ACTIVITY:
Repeat the listing below in full, exactly as it stands.

** EXTRACTED INFORMATION follows **

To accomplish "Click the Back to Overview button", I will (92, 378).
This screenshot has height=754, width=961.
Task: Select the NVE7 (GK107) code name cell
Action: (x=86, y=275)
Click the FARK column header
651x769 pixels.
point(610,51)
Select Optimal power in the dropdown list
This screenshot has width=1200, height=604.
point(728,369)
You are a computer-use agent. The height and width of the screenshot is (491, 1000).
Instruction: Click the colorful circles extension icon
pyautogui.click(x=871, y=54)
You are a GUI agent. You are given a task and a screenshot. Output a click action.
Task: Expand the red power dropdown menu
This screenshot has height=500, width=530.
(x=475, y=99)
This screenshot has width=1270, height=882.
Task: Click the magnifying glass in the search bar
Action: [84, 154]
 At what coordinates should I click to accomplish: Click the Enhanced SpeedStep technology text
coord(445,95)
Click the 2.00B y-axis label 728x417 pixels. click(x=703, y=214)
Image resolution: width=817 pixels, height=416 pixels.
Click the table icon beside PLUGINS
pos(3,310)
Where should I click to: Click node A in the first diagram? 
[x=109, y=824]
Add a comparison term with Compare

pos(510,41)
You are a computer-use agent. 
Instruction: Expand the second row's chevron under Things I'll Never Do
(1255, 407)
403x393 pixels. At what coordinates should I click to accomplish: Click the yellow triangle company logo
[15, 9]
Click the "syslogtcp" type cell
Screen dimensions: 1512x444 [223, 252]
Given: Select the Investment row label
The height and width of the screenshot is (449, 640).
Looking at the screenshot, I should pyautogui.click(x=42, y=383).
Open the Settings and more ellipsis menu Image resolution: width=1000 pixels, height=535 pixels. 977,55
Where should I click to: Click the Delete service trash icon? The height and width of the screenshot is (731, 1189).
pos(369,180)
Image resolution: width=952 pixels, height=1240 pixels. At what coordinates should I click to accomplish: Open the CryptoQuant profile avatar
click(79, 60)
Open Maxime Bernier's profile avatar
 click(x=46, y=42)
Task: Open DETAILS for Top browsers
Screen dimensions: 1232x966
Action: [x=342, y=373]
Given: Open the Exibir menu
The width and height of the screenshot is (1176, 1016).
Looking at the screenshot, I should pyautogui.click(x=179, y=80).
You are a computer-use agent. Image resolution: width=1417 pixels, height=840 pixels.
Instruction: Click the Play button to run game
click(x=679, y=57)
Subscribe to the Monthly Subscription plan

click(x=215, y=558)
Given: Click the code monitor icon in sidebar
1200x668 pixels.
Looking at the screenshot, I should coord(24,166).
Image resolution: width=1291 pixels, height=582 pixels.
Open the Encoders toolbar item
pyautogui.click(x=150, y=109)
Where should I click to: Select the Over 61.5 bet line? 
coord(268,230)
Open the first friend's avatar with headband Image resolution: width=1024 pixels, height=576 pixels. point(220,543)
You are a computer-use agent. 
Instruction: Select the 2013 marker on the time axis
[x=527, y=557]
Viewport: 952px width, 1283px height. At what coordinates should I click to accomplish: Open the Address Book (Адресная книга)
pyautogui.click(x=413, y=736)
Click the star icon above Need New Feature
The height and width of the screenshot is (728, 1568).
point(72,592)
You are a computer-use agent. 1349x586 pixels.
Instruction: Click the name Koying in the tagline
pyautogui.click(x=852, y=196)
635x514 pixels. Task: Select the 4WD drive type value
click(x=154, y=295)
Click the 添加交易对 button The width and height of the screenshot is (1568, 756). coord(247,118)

** End of EXTRACTED INFORMATION **

EXERCISE RESULT:
To accomplish "Click the Back to Overview button", I will (92, 378).
This screenshot has height=754, width=961.
Task: Select the NVE7 (GK107) code name cell
Action: (x=86, y=275)
Click the FARK column header
651x769 pixels.
point(610,51)
Select Optimal power in the dropdown list
This screenshot has width=1200, height=604.
point(728,369)
You are a computer-use agent. The height and width of the screenshot is (491, 1000).
Instruction: Click the colorful circles extension icon
pyautogui.click(x=871, y=54)
You are a GUI agent. You are given a task and a screenshot. Output a click action.
Task: Expand the red power dropdown menu
This screenshot has height=500, width=530.
(x=475, y=99)
This screenshot has width=1270, height=882.
Task: Click the magnifying glass in the search bar
Action: [84, 154]
 At what coordinates should I click to accomplish: Click the Enhanced SpeedStep technology text
coord(445,95)
Click the 2.00B y-axis label 728x417 pixels. click(x=703, y=214)
Image resolution: width=817 pixels, height=416 pixels.
Click the table icon beside PLUGINS
pos(3,310)
Where should I click to: Click node A in the first diagram? 
[x=109, y=824]
Add a comparison term with Compare

pos(510,41)
You are a computer-use agent. 
Instruction: Expand the second row's chevron under Things I'll Never Do
(1255, 407)
403x393 pixels. At what coordinates should I click to accomplish: Click the yellow triangle company logo
[15, 9]
Click the "syslogtcp" type cell
Screen dimensions: 1512x444 [223, 252]
Given: Select the Investment row label
The height and width of the screenshot is (449, 640).
Looking at the screenshot, I should pyautogui.click(x=42, y=383).
Open the Settings and more ellipsis menu Image resolution: width=1000 pixels, height=535 pixels. 977,55
Where should I click to: Click the Delete service trash icon? The height and width of the screenshot is (731, 1189).
pos(369,180)
Image resolution: width=952 pixels, height=1240 pixels. At what coordinates should I click to accomplish: Open the CryptoQuant profile avatar
click(79, 60)
Open Maxime Bernier's profile avatar
 click(x=46, y=42)
Task: Open DETAILS for Top browsers
Screen dimensions: 1232x966
Action: [x=342, y=373]
Given: Open the Exibir menu
The width and height of the screenshot is (1176, 1016).
Looking at the screenshot, I should pyautogui.click(x=179, y=80).
You are a computer-use agent. Image resolution: width=1417 pixels, height=840 pixels.
Instruction: Click the Play button to run game
click(x=679, y=57)
Subscribe to the Monthly Subscription plan

click(x=215, y=558)
Given: Click the code monitor icon in sidebar
1200x668 pixels.
Looking at the screenshot, I should coord(24,166).
Image resolution: width=1291 pixels, height=582 pixels.
Open the Encoders toolbar item
pyautogui.click(x=150, y=109)
Where should I click to: Select the Over 61.5 bet line? 
coord(268,230)
Open the first friend's avatar with headband Image resolution: width=1024 pixels, height=576 pixels. point(220,543)
You are a computer-use agent. 
Instruction: Select the 2013 marker on the time axis
[x=527, y=557]
Viewport: 952px width, 1283px height. At what coordinates should I click to accomplish: Open the Address Book (Адресная книга)
pyautogui.click(x=413, y=736)
Click the star icon above Need New Feature
The height and width of the screenshot is (728, 1568).
point(72,592)
You are a computer-use agent. 1349x586 pixels.
Instruction: Click the name Koying in the tagline
pyautogui.click(x=852, y=196)
635x514 pixels. Task: Select the 4WD drive type value
click(x=154, y=295)
Click the 添加交易对 button The width and height of the screenshot is (1568, 756). coord(247,118)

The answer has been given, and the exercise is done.